** Entries shown **
==========
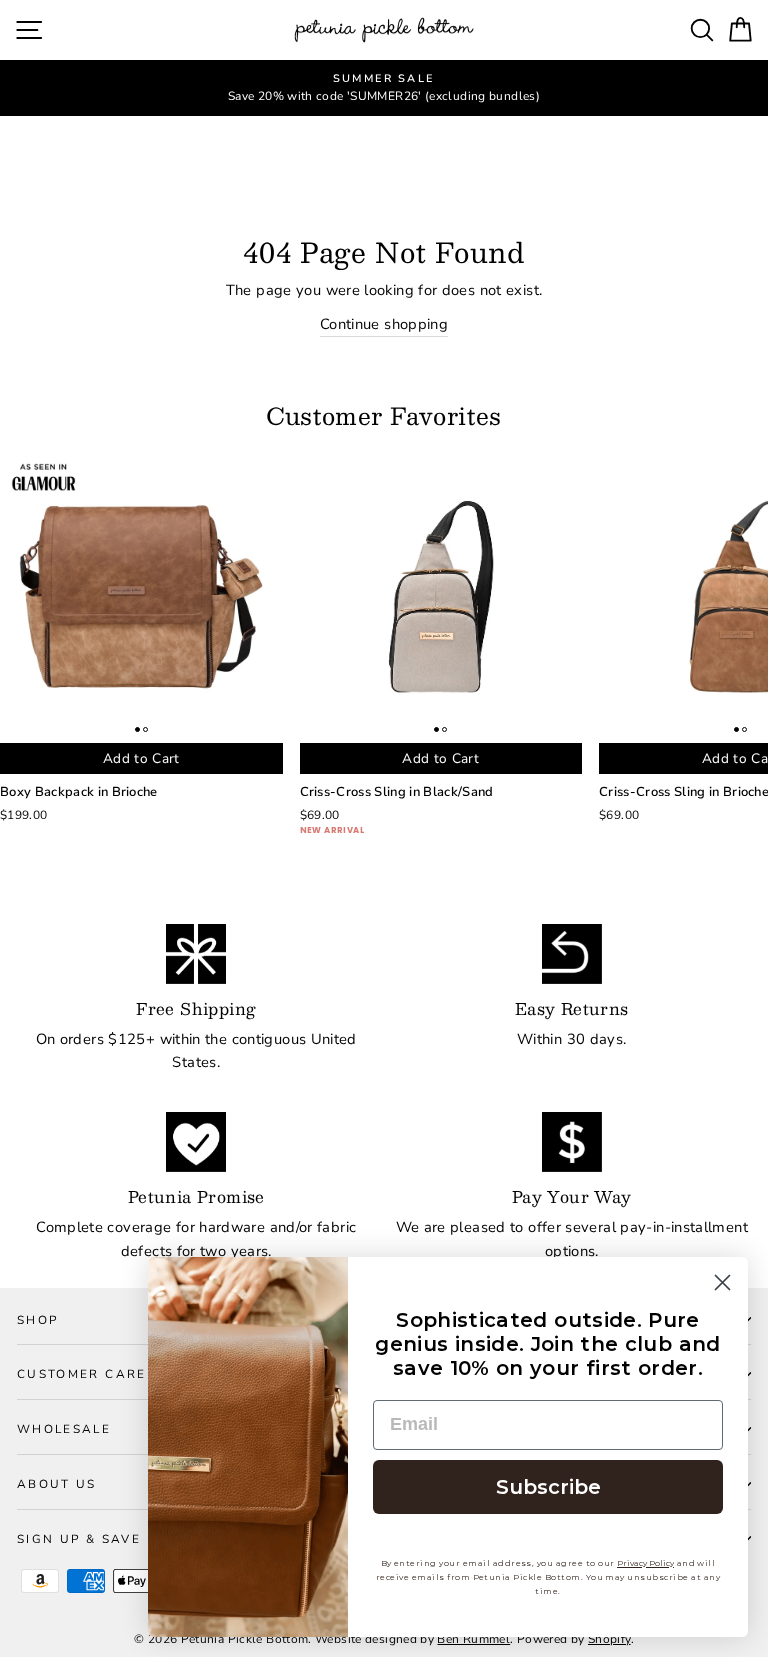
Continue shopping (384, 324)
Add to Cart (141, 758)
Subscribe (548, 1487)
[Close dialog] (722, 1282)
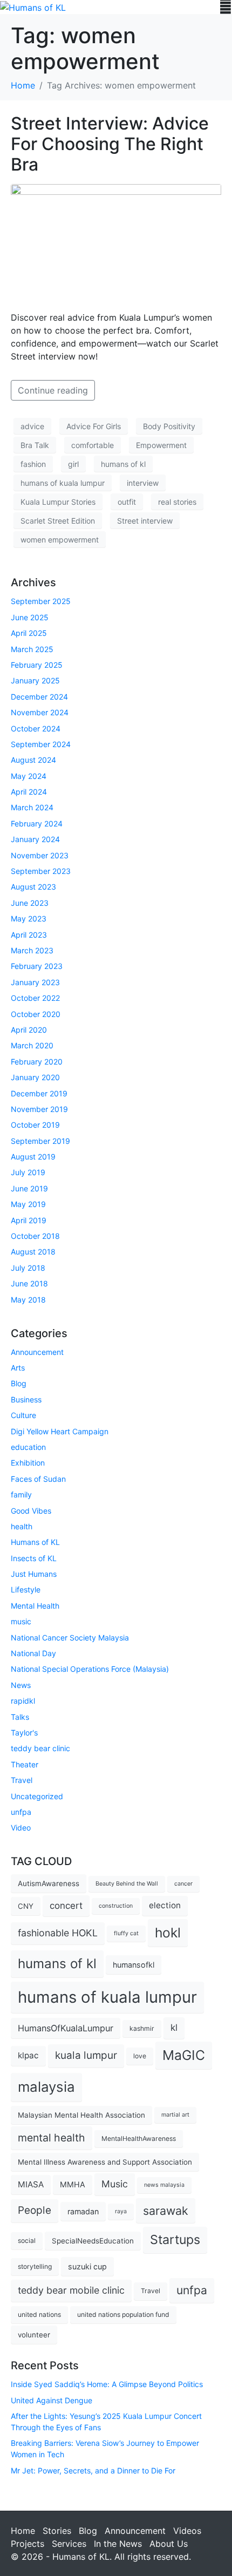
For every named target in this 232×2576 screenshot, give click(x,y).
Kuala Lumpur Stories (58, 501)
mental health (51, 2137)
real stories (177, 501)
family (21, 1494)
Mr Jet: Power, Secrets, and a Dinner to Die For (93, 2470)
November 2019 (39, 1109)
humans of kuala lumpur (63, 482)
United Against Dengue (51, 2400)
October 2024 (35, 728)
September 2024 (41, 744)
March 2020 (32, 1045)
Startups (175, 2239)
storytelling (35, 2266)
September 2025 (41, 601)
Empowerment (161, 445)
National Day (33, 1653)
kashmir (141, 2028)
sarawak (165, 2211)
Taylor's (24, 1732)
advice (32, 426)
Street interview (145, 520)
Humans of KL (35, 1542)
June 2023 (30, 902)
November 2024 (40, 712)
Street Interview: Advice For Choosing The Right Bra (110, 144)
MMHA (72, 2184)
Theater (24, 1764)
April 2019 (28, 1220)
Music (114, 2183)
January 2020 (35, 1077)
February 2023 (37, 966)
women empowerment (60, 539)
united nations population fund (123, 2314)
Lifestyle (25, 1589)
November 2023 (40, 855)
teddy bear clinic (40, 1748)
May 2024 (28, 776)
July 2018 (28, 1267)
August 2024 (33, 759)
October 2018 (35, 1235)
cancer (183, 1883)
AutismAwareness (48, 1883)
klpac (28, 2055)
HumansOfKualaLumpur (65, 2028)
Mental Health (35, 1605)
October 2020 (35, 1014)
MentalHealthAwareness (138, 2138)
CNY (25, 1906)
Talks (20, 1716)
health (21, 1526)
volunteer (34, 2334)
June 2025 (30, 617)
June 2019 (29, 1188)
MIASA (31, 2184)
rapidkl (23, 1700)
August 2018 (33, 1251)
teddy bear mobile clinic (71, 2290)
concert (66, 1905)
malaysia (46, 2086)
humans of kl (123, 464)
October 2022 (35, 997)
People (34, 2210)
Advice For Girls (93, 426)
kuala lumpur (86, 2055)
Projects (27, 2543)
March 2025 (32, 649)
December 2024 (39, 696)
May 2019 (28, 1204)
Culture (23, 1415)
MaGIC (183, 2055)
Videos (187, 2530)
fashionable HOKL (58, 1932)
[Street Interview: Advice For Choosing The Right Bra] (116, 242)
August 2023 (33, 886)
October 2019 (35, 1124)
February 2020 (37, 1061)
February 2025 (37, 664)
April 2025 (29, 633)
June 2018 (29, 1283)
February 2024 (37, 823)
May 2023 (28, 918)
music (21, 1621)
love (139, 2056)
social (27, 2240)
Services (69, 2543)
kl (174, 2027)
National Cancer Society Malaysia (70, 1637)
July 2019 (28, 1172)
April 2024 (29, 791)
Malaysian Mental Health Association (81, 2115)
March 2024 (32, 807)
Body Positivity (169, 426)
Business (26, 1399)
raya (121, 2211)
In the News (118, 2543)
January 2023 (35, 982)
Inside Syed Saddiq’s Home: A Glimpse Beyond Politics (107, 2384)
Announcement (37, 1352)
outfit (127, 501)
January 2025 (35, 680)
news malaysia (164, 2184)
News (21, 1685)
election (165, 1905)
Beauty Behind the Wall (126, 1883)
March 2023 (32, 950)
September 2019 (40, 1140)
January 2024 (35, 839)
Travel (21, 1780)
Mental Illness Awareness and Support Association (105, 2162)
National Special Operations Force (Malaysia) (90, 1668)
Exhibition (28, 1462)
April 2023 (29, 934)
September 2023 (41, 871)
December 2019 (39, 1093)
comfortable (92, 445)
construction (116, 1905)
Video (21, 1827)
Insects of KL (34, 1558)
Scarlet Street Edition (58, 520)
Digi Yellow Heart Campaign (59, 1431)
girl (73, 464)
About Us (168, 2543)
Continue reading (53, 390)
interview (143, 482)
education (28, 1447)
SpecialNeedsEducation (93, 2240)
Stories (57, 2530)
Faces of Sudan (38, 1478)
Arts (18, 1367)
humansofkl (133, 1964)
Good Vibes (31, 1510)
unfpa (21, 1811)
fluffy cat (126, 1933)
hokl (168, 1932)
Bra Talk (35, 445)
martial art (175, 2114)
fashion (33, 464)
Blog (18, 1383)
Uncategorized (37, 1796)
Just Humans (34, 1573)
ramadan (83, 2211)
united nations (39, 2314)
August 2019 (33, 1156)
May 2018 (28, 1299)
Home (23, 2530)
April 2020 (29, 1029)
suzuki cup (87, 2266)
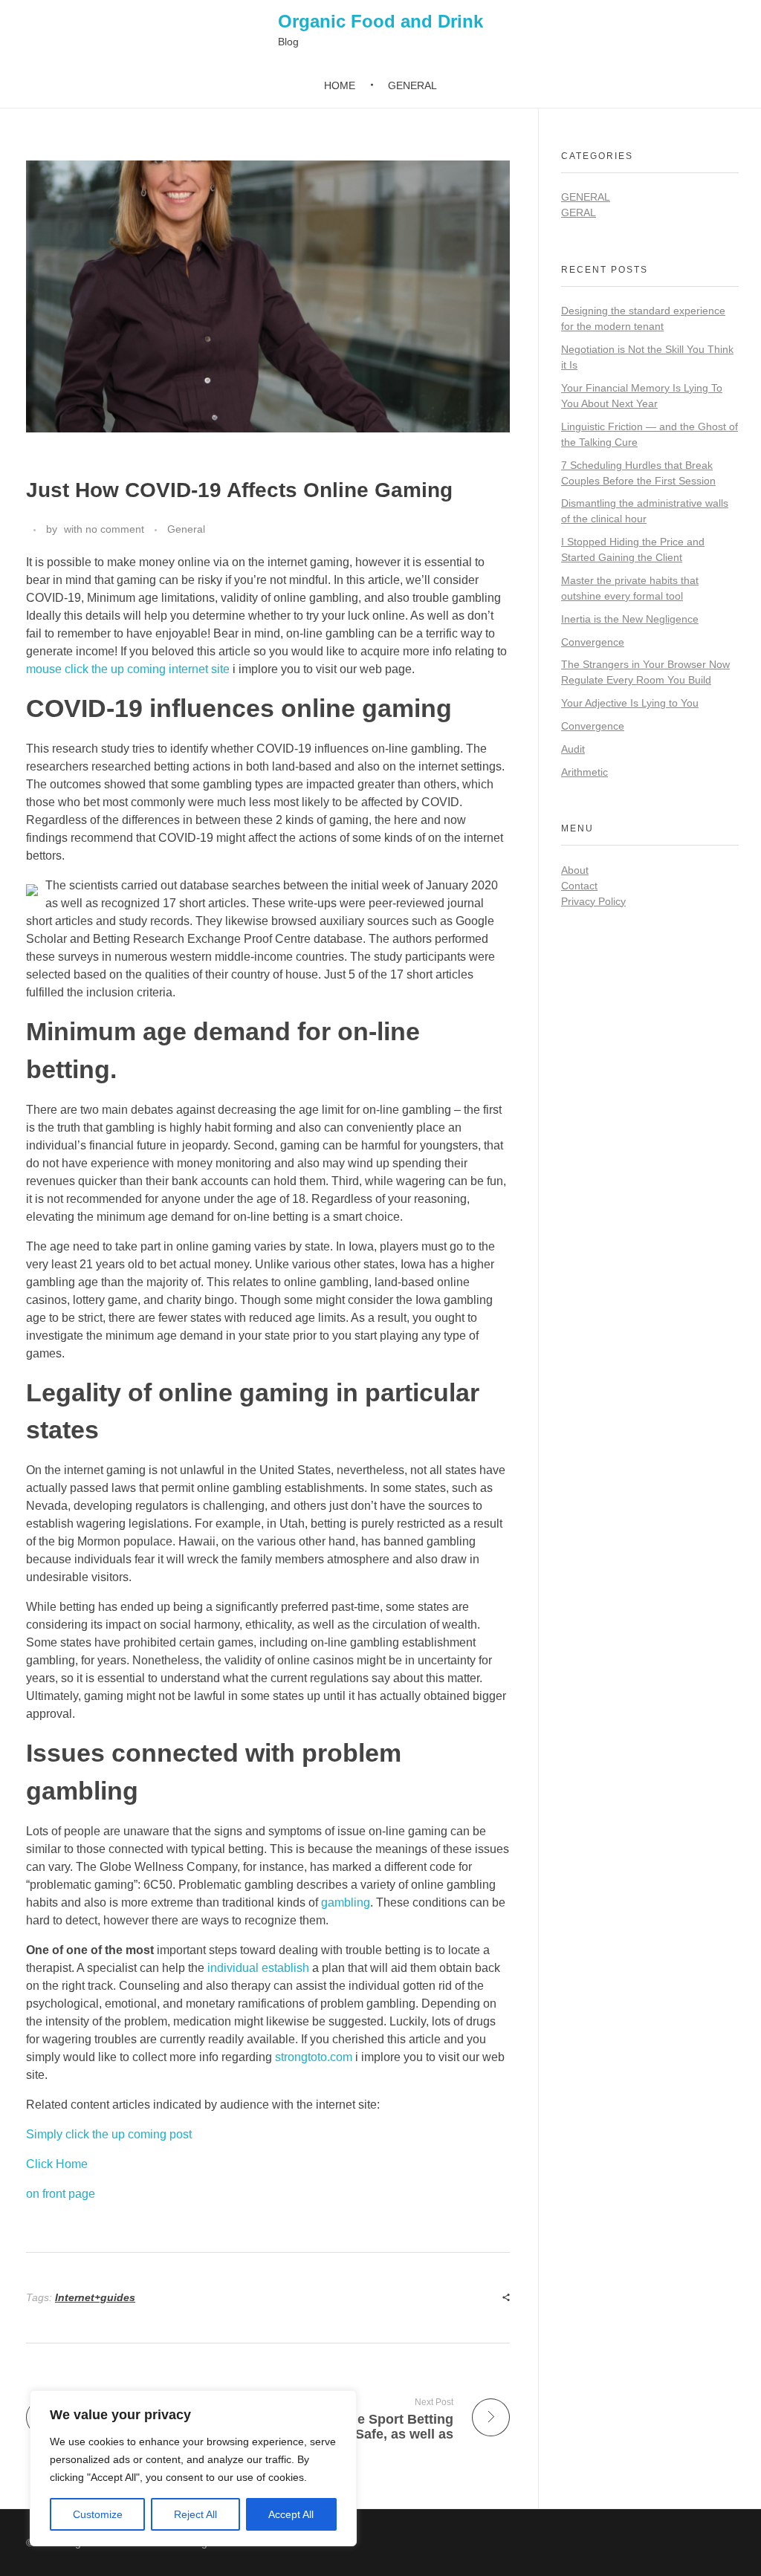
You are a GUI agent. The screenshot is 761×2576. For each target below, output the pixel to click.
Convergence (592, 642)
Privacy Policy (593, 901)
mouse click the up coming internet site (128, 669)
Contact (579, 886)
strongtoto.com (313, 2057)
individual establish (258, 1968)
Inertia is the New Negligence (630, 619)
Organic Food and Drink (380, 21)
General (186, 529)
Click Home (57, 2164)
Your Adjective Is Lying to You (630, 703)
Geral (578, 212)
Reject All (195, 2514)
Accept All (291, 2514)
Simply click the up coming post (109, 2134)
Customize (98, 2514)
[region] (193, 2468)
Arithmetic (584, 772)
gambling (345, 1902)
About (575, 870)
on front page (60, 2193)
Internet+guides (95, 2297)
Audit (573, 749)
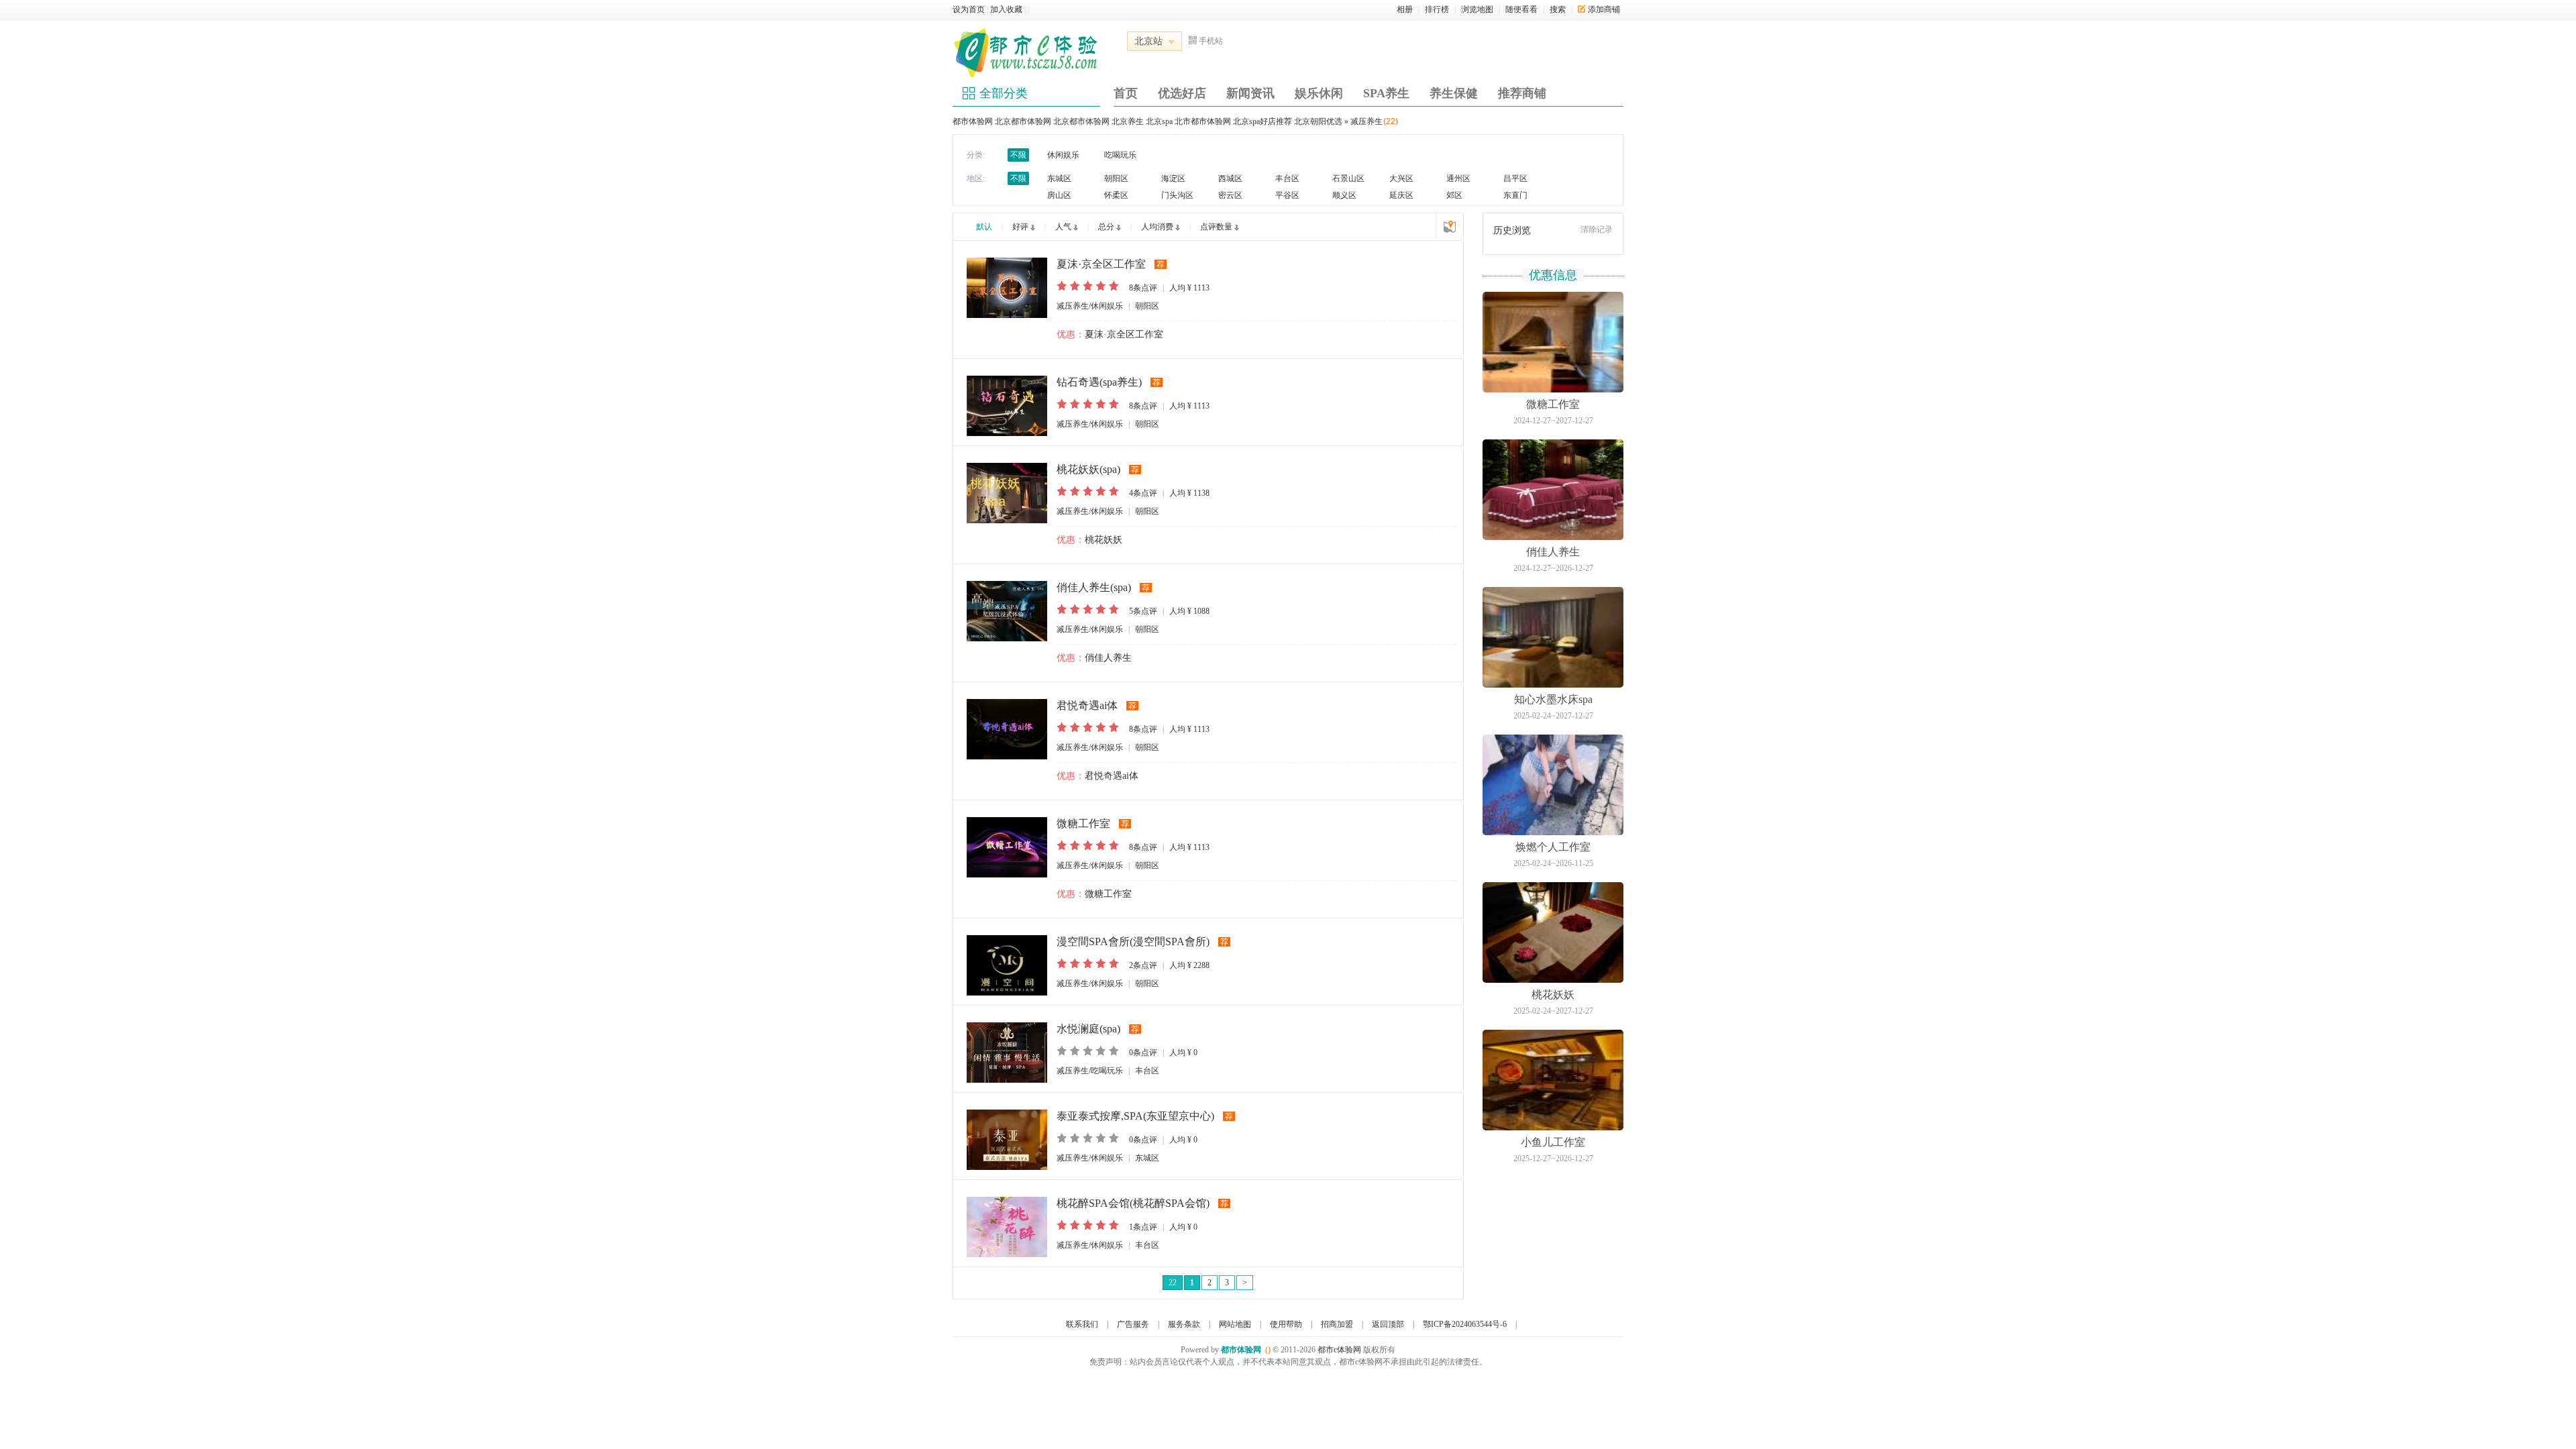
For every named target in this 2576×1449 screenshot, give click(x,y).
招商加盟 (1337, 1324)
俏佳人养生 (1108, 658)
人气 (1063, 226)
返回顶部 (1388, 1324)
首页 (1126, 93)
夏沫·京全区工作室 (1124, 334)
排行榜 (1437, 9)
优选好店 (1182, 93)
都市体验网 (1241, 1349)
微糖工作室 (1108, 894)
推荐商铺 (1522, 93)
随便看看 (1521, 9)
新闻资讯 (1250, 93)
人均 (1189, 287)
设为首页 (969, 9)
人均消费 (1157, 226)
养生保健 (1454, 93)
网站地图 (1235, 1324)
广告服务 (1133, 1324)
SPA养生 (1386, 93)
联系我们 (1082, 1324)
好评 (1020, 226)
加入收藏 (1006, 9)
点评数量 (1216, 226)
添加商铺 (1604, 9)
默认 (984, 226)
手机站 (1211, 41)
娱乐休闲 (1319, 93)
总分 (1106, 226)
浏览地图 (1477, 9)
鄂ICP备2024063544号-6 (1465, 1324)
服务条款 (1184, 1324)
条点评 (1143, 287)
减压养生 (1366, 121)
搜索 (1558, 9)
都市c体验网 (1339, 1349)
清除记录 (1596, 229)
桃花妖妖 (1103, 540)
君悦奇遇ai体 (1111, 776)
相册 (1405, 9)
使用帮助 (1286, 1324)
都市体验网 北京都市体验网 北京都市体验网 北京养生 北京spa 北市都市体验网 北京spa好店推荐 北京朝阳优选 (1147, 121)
==========
** Aim of the task **
Search the data above and return each line in which "named" occurs.

** Task solution **
For every named target in this 232×2576 screenshot, give click(x,y).
For every named target in this 2576×1449 screenshot, give click(x,y).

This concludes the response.